** Input for this task follows **
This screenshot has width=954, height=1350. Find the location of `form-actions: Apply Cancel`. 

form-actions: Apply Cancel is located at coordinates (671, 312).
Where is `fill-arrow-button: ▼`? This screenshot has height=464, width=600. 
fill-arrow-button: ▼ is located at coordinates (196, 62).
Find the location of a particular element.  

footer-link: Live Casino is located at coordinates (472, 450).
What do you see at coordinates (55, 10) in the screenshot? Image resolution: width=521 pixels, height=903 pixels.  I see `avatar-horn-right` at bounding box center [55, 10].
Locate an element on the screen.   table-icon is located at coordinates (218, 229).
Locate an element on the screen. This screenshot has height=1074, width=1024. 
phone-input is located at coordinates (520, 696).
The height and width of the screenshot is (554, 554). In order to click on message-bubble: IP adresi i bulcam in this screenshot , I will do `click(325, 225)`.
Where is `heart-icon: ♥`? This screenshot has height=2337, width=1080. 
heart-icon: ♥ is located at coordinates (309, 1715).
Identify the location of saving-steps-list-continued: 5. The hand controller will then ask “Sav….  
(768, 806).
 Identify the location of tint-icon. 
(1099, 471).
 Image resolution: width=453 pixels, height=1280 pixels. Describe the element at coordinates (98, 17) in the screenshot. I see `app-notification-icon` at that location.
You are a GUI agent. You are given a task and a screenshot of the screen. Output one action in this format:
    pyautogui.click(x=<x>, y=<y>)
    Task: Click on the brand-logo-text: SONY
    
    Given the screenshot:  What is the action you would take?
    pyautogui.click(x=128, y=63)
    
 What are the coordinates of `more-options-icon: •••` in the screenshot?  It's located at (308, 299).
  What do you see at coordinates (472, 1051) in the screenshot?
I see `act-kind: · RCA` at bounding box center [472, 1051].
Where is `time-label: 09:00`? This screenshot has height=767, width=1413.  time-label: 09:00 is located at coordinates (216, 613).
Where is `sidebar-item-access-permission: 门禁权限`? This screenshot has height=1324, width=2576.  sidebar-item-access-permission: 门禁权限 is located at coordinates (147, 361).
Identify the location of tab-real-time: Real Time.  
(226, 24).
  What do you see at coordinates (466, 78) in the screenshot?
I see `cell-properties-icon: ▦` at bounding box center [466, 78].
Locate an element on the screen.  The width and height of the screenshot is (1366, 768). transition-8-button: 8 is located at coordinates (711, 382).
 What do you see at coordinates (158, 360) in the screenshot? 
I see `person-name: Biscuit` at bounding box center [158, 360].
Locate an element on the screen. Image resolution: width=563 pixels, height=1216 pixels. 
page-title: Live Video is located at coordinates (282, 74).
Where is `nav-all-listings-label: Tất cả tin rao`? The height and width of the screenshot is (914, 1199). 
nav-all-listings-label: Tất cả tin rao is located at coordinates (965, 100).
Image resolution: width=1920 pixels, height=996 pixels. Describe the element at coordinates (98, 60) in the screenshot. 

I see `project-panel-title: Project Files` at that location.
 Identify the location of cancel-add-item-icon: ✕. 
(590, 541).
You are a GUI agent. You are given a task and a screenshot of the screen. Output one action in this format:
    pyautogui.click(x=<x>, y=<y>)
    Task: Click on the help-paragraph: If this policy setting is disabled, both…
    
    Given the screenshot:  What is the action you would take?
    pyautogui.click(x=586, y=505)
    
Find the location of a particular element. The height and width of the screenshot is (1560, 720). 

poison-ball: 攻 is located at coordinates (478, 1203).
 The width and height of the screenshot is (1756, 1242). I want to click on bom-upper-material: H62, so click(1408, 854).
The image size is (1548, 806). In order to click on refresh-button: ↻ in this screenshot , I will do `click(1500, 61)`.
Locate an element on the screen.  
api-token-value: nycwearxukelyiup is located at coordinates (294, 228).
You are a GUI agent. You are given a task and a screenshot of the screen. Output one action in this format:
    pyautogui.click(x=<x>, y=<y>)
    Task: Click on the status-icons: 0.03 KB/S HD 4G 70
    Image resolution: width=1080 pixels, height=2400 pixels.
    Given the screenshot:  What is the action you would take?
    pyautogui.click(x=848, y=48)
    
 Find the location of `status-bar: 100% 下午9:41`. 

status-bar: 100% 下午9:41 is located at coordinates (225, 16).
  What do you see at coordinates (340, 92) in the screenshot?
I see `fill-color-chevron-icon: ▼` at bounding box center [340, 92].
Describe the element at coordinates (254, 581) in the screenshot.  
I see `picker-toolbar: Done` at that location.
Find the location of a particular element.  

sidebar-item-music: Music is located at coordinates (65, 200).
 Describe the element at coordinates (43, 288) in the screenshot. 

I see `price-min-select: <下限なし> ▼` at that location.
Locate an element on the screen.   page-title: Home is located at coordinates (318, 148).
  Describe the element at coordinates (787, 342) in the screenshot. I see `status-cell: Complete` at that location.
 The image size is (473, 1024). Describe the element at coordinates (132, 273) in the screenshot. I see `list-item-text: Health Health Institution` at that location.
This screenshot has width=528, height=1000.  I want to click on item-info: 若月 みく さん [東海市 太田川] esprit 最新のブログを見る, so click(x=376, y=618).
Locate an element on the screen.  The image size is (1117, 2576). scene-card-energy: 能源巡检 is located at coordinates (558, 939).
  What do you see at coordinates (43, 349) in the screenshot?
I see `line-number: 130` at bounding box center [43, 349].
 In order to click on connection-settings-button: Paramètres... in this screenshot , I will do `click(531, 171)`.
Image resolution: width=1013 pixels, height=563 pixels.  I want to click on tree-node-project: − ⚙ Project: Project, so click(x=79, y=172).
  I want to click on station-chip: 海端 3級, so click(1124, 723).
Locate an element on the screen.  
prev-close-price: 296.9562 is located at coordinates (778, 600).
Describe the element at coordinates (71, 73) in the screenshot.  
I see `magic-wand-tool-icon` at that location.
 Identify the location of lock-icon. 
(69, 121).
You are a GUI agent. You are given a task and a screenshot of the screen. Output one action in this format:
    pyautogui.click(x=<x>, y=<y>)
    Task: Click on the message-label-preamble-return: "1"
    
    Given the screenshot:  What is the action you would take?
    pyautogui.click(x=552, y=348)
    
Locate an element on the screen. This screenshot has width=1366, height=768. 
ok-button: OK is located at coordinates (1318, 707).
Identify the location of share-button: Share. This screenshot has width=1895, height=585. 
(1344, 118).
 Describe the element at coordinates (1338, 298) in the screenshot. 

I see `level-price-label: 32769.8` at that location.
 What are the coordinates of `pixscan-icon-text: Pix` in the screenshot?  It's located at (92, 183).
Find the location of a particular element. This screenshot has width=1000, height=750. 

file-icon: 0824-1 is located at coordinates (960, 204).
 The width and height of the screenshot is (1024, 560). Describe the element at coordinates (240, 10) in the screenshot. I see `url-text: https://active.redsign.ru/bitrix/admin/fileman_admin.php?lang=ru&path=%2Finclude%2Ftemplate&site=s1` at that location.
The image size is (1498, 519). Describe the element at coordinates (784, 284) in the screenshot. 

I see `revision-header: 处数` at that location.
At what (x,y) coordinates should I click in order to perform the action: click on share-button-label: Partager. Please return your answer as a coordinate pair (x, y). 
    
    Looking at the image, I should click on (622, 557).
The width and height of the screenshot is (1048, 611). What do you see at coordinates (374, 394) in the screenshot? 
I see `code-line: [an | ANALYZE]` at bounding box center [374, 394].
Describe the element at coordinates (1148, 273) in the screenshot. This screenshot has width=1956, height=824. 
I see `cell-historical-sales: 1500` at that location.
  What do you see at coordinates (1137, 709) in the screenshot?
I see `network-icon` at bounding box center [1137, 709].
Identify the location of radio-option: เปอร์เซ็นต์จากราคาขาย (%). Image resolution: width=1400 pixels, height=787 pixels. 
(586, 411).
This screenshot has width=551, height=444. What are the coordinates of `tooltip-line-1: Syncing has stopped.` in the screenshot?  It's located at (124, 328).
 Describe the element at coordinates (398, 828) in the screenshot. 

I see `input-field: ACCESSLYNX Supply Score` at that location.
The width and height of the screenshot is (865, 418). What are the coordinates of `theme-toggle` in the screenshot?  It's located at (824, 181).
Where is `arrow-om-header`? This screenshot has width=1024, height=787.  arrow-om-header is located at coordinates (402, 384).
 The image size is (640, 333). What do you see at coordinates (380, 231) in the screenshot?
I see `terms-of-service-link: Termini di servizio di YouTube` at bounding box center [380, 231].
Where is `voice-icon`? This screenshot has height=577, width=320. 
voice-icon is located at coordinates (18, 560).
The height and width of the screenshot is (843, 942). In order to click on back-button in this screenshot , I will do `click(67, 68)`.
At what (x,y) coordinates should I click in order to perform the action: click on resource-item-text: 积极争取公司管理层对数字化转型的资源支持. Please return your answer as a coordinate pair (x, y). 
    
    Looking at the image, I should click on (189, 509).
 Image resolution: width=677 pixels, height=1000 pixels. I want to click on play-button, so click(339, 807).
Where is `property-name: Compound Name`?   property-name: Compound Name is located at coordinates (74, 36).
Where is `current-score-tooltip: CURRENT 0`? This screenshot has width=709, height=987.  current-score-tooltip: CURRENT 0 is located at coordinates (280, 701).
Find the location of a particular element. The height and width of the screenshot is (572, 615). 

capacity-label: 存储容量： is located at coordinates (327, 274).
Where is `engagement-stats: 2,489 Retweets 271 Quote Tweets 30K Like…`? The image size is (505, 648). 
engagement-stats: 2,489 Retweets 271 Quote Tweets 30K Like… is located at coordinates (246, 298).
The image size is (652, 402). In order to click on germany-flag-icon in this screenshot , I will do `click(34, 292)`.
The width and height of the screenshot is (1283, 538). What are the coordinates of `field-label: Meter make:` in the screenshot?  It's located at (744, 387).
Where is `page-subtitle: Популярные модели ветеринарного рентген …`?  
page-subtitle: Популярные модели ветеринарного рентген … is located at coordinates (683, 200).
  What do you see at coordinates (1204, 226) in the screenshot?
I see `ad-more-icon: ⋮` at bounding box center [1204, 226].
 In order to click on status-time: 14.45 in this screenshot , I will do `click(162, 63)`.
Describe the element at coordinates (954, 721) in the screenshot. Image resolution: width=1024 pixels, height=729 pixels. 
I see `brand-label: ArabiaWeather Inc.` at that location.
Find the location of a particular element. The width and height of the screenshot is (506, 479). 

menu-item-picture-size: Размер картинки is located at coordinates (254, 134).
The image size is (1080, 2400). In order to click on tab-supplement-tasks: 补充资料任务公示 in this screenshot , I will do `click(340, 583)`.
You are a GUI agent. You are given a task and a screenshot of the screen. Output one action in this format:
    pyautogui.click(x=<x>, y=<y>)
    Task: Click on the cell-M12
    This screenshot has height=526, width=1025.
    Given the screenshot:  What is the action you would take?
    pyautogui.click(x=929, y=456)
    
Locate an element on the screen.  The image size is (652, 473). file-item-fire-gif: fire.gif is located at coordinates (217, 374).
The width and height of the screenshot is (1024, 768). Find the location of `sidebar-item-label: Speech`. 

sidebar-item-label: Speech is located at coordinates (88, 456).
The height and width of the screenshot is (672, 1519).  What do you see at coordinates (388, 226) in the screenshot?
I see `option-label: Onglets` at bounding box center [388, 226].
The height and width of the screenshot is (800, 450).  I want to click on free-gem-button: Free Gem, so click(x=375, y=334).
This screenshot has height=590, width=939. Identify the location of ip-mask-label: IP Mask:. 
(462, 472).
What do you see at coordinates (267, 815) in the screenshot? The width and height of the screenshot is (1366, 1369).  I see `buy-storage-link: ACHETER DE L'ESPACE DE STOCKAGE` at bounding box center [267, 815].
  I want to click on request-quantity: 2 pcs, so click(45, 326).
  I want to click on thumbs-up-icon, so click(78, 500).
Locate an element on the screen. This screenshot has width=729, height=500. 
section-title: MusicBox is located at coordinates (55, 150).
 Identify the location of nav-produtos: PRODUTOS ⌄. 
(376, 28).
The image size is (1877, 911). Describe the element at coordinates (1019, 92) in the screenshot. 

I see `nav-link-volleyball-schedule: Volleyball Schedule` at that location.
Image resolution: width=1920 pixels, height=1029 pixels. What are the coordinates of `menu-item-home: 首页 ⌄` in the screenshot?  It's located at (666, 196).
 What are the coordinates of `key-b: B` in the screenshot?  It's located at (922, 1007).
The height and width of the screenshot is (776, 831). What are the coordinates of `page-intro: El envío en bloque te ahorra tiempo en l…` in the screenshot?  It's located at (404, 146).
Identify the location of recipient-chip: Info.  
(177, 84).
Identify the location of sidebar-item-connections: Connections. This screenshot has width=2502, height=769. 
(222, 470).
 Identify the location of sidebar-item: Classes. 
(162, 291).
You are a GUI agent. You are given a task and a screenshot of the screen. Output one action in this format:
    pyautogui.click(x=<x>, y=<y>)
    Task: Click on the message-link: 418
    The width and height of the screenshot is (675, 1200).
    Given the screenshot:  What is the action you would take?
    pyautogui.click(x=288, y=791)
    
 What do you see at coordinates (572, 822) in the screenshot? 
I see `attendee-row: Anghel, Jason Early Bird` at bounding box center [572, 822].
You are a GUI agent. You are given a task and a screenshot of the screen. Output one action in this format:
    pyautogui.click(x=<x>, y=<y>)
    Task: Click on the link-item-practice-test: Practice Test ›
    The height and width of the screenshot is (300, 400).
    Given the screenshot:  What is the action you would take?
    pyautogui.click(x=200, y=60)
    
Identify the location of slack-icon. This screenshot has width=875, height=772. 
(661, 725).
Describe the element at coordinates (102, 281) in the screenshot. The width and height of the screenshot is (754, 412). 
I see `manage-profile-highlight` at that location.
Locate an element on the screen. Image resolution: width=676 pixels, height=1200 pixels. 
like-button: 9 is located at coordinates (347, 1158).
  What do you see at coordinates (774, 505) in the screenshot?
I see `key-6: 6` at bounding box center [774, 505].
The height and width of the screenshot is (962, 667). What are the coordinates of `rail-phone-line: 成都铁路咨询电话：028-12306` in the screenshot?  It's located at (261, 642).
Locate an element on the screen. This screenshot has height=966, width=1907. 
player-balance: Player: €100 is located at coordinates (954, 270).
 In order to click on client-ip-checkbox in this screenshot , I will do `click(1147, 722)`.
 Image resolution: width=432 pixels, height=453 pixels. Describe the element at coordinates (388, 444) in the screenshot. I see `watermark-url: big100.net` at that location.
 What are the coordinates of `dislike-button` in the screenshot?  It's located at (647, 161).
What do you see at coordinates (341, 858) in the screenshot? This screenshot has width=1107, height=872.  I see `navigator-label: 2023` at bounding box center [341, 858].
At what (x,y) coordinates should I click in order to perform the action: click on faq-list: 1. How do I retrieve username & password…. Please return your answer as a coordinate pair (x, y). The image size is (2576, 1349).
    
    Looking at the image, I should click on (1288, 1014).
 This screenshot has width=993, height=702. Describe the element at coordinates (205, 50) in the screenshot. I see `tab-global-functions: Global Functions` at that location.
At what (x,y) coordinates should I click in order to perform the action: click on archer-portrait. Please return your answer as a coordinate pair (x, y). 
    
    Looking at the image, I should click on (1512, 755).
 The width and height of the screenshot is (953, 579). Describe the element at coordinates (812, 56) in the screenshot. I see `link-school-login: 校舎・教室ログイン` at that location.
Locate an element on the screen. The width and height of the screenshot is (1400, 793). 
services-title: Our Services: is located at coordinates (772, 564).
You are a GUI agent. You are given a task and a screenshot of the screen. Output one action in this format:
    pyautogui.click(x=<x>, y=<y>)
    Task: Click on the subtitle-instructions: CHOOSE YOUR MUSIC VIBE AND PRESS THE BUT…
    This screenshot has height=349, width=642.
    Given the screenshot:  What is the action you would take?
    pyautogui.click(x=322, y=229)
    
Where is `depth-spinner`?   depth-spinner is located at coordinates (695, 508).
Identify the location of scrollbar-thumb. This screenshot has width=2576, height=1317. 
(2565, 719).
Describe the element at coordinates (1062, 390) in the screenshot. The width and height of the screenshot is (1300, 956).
** End of Input for this task **
Activity:
Copy the records word for word, starting at the line containing "This screenshot has width=551, height=444." and ending at the line containing "voice-icon is located", with both of those lines included.

Solution for this task:
This screenshot has width=551, height=444. What are the coordinates of `tooltip-line-1: Syncing has stopped.` in the screenshot?  It's located at (124, 328).
 Describe the element at coordinates (398, 828) in the screenshot. 

I see `input-field: ACCESSLYNX Supply Score` at that location.
The width and height of the screenshot is (865, 418). What are the coordinates of `theme-toggle` in the screenshot?  It's located at (824, 181).
Where is `arrow-om-header`? This screenshot has width=1024, height=787.  arrow-om-header is located at coordinates (402, 384).
 The image size is (640, 333). What do you see at coordinates (380, 231) in the screenshot?
I see `terms-of-service-link: Termini di servizio di YouTube` at bounding box center [380, 231].
Where is `voice-icon`? This screenshot has height=577, width=320. 
voice-icon is located at coordinates (18, 560).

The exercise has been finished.